Although DARPA paved the way for the information revolution by sponsoring research that created the Internet, the government surrendered its role as the prime mover of innovation. Some government-related institutions such as In-Q-Tel have bridged the gap, but few other government bodies have demonstrated the capacity to sponsor innovation R&D and formulate a new model of public-private partnerships.
And one of the central challenges facing government today is realigning public-private interests and reclaiming the government’s role in the industries of the future and emerging technologies. Differences between the interests of technology companies and the federal government have simmered, receiving the most notoriety in 2018 when Google ceased working with the Defense Department’s Project Maven. Google bowed to its workers’ anger over Project Maven’s combat use, and the decision to stop working with the military appeared disconnected from Silicon Valley’s history.
Even though private sector firms in Silicon Valley invented a myth of independence, public-private partnerships created the technologies that are commonplace today. Forging new models of public-private partnerships will be crucial for harnessing the gains of government R&D funding in science and technology to deliver economic gains.
Domestic criticism of the Innovation Act has popped up on the left and right.
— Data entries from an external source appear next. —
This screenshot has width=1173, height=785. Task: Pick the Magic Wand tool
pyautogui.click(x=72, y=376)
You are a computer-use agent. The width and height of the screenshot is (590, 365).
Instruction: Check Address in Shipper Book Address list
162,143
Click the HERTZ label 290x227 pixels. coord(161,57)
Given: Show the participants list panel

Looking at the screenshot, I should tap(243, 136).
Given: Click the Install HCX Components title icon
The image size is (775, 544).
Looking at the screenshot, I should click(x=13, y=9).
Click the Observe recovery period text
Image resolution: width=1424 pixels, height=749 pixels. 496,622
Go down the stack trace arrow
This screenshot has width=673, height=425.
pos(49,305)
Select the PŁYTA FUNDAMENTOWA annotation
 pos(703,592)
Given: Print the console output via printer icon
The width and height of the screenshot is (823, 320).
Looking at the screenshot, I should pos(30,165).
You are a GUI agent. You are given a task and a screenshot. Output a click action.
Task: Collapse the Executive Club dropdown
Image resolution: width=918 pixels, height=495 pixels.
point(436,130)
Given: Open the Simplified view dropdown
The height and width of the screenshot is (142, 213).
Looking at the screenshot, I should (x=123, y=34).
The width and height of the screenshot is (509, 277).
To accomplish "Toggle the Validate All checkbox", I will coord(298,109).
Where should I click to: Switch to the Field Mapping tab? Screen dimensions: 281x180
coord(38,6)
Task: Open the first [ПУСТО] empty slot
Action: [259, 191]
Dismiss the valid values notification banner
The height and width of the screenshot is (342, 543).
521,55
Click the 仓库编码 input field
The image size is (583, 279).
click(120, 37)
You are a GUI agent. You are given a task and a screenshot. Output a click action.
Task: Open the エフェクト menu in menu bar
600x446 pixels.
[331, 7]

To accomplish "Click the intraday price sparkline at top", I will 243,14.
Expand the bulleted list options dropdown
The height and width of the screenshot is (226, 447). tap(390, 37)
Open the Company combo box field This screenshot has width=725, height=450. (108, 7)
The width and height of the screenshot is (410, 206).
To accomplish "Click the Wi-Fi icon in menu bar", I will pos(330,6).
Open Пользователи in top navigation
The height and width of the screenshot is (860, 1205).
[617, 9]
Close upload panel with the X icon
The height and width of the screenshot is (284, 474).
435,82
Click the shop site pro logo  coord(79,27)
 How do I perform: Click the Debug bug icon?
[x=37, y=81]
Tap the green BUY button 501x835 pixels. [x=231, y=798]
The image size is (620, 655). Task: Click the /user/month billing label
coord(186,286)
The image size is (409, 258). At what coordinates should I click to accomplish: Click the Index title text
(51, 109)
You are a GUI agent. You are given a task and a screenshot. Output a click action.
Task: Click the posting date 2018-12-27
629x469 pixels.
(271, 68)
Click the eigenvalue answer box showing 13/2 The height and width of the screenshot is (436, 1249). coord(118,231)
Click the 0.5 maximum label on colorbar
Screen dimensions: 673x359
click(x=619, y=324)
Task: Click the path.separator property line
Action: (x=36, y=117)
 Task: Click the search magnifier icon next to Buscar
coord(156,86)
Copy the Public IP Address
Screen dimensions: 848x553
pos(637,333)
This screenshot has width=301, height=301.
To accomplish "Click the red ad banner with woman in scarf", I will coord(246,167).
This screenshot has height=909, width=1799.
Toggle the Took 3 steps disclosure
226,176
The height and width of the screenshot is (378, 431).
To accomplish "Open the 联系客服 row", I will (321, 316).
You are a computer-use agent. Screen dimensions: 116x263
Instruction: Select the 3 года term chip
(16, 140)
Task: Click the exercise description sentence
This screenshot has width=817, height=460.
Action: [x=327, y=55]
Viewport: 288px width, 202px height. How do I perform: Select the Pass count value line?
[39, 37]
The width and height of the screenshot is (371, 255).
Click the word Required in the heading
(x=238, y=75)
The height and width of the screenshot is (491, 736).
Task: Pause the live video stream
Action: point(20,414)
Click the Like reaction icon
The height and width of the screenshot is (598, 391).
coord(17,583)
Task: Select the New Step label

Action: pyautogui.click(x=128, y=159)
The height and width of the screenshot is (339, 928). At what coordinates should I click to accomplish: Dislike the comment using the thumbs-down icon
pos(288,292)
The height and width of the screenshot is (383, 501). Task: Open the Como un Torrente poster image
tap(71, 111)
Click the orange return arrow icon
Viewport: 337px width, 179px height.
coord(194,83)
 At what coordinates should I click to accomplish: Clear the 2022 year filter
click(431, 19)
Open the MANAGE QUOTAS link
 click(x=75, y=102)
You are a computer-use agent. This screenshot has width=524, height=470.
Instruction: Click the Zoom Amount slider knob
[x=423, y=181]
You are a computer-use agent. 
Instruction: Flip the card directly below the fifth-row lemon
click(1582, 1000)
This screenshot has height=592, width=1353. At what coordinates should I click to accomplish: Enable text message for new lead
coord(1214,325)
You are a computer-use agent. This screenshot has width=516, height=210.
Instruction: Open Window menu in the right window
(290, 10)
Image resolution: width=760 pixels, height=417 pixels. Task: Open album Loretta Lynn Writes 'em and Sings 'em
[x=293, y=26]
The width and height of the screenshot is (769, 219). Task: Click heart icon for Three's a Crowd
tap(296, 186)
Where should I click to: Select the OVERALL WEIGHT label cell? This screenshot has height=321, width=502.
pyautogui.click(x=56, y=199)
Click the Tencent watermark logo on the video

The Democratic Socialists of America condemned it for weaponizing industrial policy against China, and a host of antiwar organizations and the think tank the Quincy Institute criticized the bills for feeding China’s nationalism. From the right, the Wall Street Journal’s editorial board slammed the bills for imitating China’s industrial policy.
But, such an industrial technology policy has long been part of cementing the United States’ economic competitiveness and science and technology leadership. Federal funding birthed the public-private partnerships that were the genesis of the information revolution that will shape future technological and industrial transformations.
The road to passage of a reconciled Innovation Act isn’t certain. Despite Senate Majority Leader Charles E. Schumer’s (D-N.Y.) push and bipartisan support, Democratic leadership and Biden will have to spend fleeting political capital to reconcile and pass a bill. Time is running out.
Not since Sputnik has the United States faced a rival whose technological sophistication could surpass its own. China’s endeavor to control the commanding heights of science and technology innovation compelled Congress to pass competitiveness bills. But without a major Sputnik-level milestone by China, the Innovation Act may surrender precious time and funding in a pitched race that could determine the 21st century’s arc.